Bu ziyaret, Beşşar Esed rejiminin 8 Aralık’ta düşmesinden bu yana Irak’tan resmi bir heyetin Suriye'ye gerçekleştirdiği ilk ziyaret oldu.

Irak ve Suriye arasındaki diplomatik ilişkilerin yeniden tesis edilmesine ve Suriye'nin başkentindeki Irak büyükelçilik binasının boşaltılıp personelin Lübnan'a taşınmasından sonra yeniden faaliyete geçmesine rağmen Iraklılar, DEAŞ’ın ülkenin üçte birinin kontrolünü ele geçirdiği 2014 yılındaki senaryonun tekrarlanmasından endişe etmeye ve Irak ordusu, olası bir güvenlik ihlaline karşı sınır boyunca konuşlanmaya devam ediyor.

Sınır ve hapishane güvenliği

Şarku’l Avsat’ın Irak resmi haber ajansı INA’dan aktardığı habere göre  ‘üst düzey’ olarak nitelendirilen ve ismi açıklanmayan bir kaynak Irak İstihbarat Servisi Başkanı Hamid eş-Şatri başkanlığındaki Iraklı güvenlik yetkililerinden oluşan heyetin gerçekleştirdiği görüşmelerde güvenlik konusu ele alındı. Iraklı heyetin yeni Suriye yönetimiyle sınırın korunması ve DEAŞ terör örgütünün kalıntılarının yeniden ortaya çıkmasının önlenmesinde iş birliğini görüştüğünü söyleyen kaynak, heyetin ayrıca Suriye toprakları içinde bulunan hapishanelerin korunması meselesine de değindiğini ifade etti.

Kaynak, Iraklı heyetin Irak'ın azınlıklara ve dini öneme sahip türbelere saygı konusundaki görüşlerini ve taleplerini de ilettiğini kaydetti.
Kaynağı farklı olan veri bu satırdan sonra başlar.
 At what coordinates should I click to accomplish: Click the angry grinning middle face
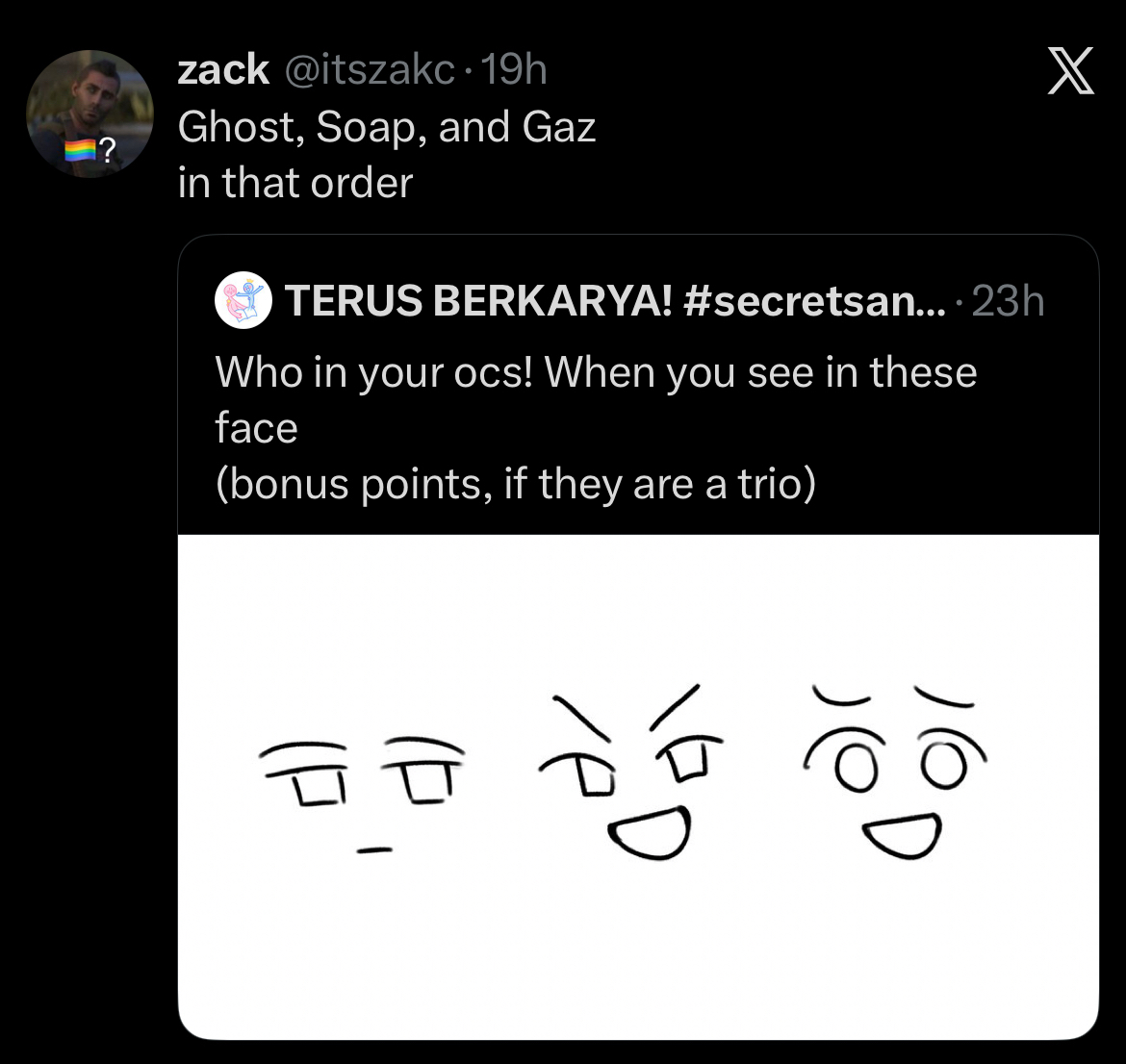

Irak, Esed rejiminin düşmesinin ardından onunla olan iyi ilişkileri geride bırakarak Suriye’deki yeni yönetimle ilişkilerini geliştirme yönünde adımlar atıyor gibi görünüyor. Siyasi analistlere göre bu ziyaret, Irak'ın yeni yönetimle siyasi ilişkilerini geliştirme ve iki ülkenin güvenliğinin tehlikeye atılmayacağına dair karşılıklı güvence alma arzusunu yansıtıyor.

Sıcak dosyalar

Irak Stratejik Araştırmalar Merkezi Direktörü Gazi Faysal, Iraklı heyetin Suriye ziyaretinin iki ülkenin ortak ulusal güvenliğine hizmet edecek gündemdeki sıcak konuları görüşmeyi amaçladığını söyledi. Irak İstihbarat Servisi Başkanı Şatri ve beraberindekilerin, yeni Suriye yönetimi ile koordinasyonu sağlamak üzere en üst düzeyde gerçekleştirdiği ziyarette karşılıklı güvenliğin sağlanması için iki ülke arasındaki güvenlik iş birliğinin ele alındığını belirten Faysal, Şatri’nin Şam ziyaretinin önemli olduğunu, çünkü bu ziyaret sırasında Suriye devrimi öncesinde iki ülkenin istihbarat teşkilatları arasındaki koordinasyona ilişkin sıcak dosyaların ve konuların ele alındığını ve varılan uzlaşıların iki ülkenin ortak ulusal güvenliğine hizmet ettiğini kaydetti.

Iraklı tutuklular

Faysal, ziyaret sırasında ayrıca sınırların güvenliğinin yanı sıra önceki çatışmaların sonucu olarak Iraklı tutuklular ve kurbanları konusu ile Suriye'deki Irak vatandaşlarıyla ilgili diğer dosyaların ele alınmış olabileceğini söyledi.

Enerji dosyası

Irak heyetinin ziyaretini, başta enerji alanında olmak üzere Irak'ın petrol ve diğer alanlarda sağladığı destekle ticari ve ekonomik ilişkilerin ve ortak koordinasyonun bir başlangıcı olarak değerlendiren Faysal, “Devasa doğalgaz rezervlerine sahip olan Suriye ile ortak koordinasyon olanaklarının yanı sıra, doğalgaz üretimi ve pazarlaması alanında koordinasyon Irak'ın kalkınmasının önemli bir yolu. Güvenlik, ekonomik, diplomatik, siyasi, sosyal ve kültürel dosyaların yanı sıra Irak-Suriye ilişkilerinin sürdürülebilir kalkınma, güvenlik ve yakın ilişkilerde iki halka ve ülkeye hizmet edecek şekilde geliştirilmesi arzusu hakim” yorumunda bulundu.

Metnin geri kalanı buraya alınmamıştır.